"Why not take the pledge, again, Jonas?" said his wife, for the first time she had urged that recourse upon him.

"You have heard my reasons given for that, over and over again."

"I know I have. But they never satisfied me."

"You would not have me add the sin of a double violation of a solemn pledge to my already overburdened conscience?"

"No, Jonas. Heaven forbid!"

"The fear of that restrains me. I dare not again take it."

"Do you not deeply repent of your first violation?" the wife asked, after a few moments of earnest thought. "Heaven knows how deeply."

"And Heaven, that perceives and knows the depth and sincerity of that repentance, accepts it according to its quality. And just so far as Heaven accepts the sincere offering of a repentant heart, conscious of its own weakness, and mourning over its derelictions, is strength given for combat in future temptations. The bruised reed he will not break, nor quench the smoking flax.
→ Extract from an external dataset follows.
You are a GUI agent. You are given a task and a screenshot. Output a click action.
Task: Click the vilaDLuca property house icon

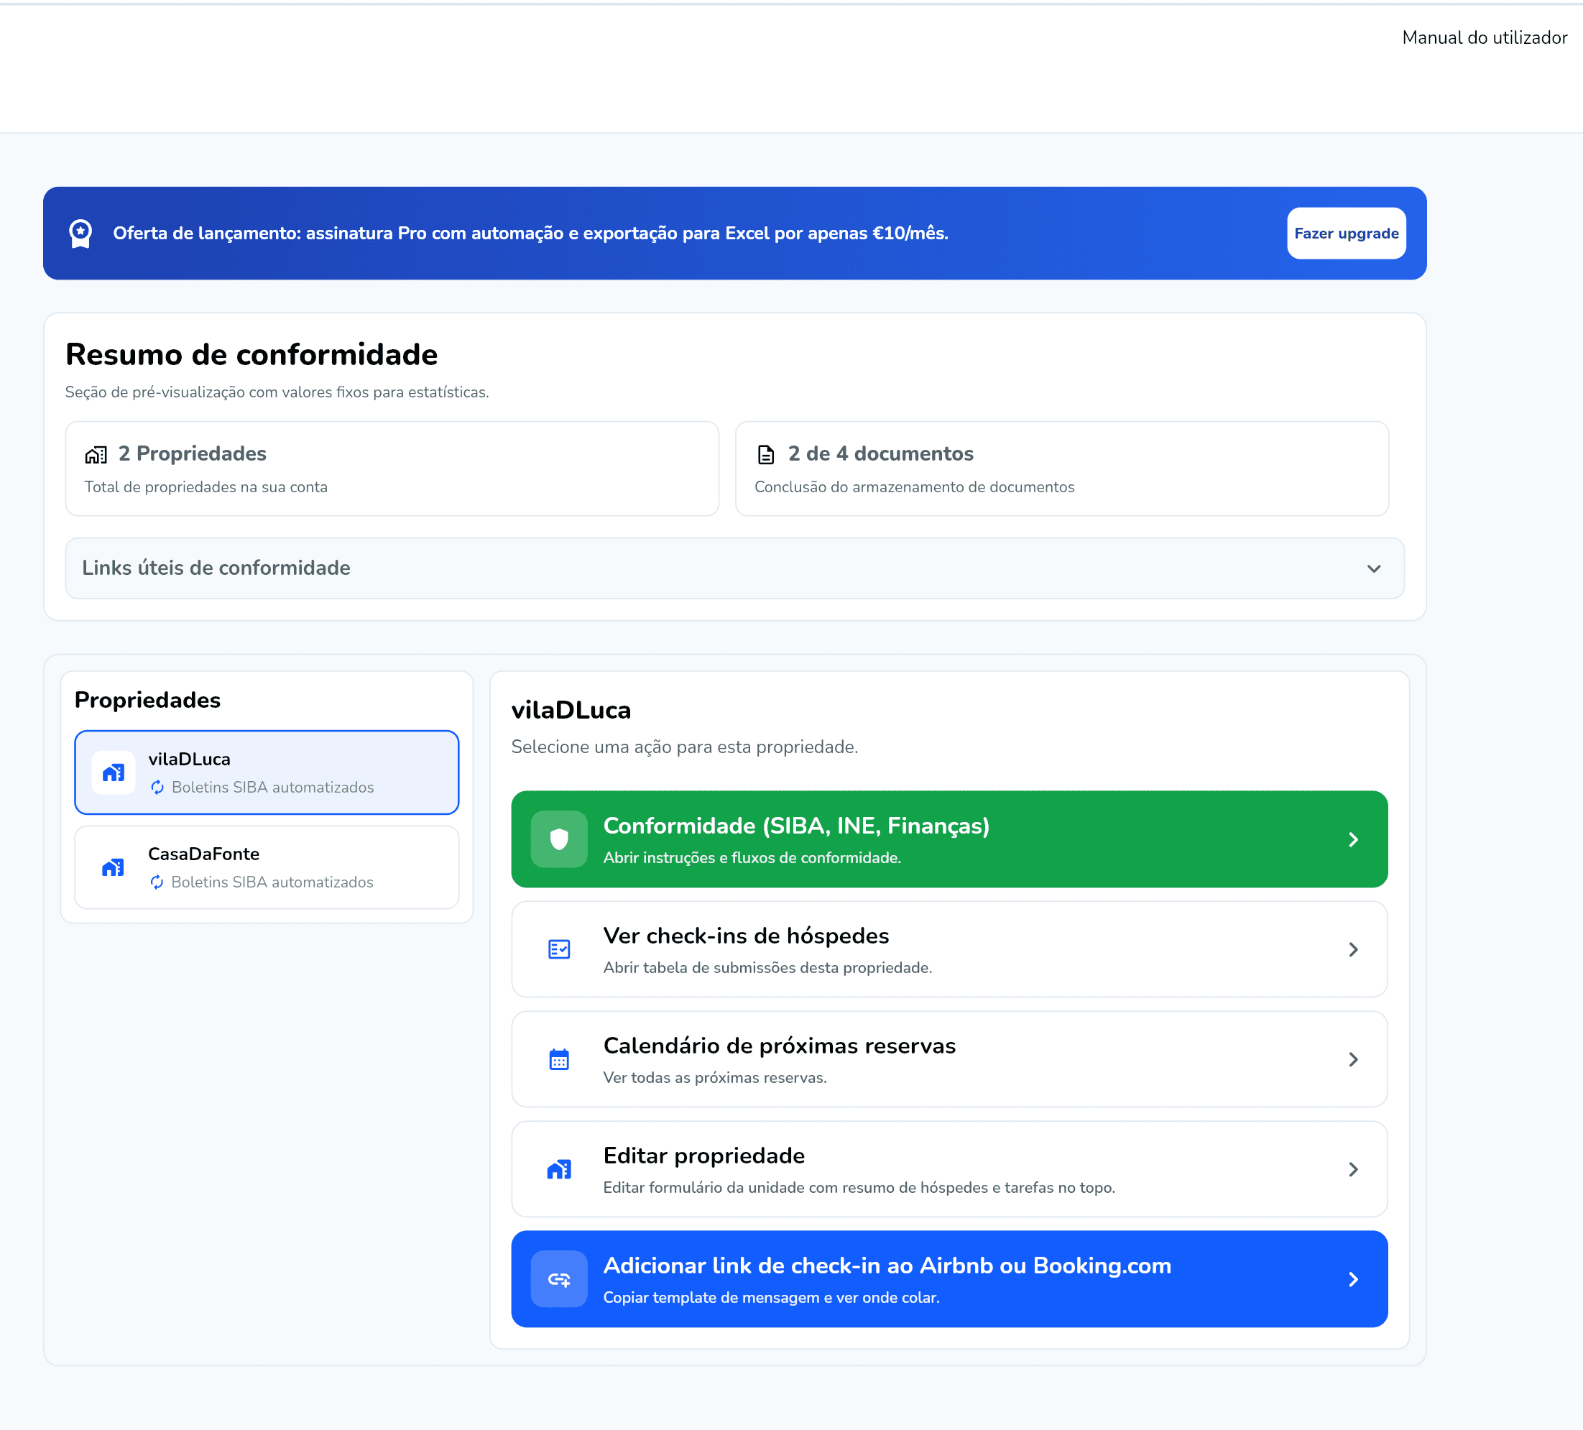click(113, 773)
Hope, then, dear husband! you are not cast off—you are not rejected by Heaven."

"O, Jane, if I could feel the truth of what you. say, how happy I should be!—For the idea of sinking again into that hopeless, abandoned, wretched condition, out of which this severe affliction has lifted me, as by the hair of the head, is appalling!" was the reply, to his wife's earnest appeal.

"Trust me, dear husband,—there is truth in what I say. He who came down to man's lowest, and almost lost condition, that he might raise him up, and sustain him against the assaults of his worst enemies, has felt in his own body all the temptations that ever can assail his children, and not only felt them, but successfully resisted and conquered them; so that, there is no state, however low, in which there is an earnest desire to rise out of evil, to which he does not again come down, and in which he does not again successfully contend with the powers of darkness. Look to Him, then, again, in a fixed resolution to put away the evils into which you have fallen, and you must, you will be sustained!"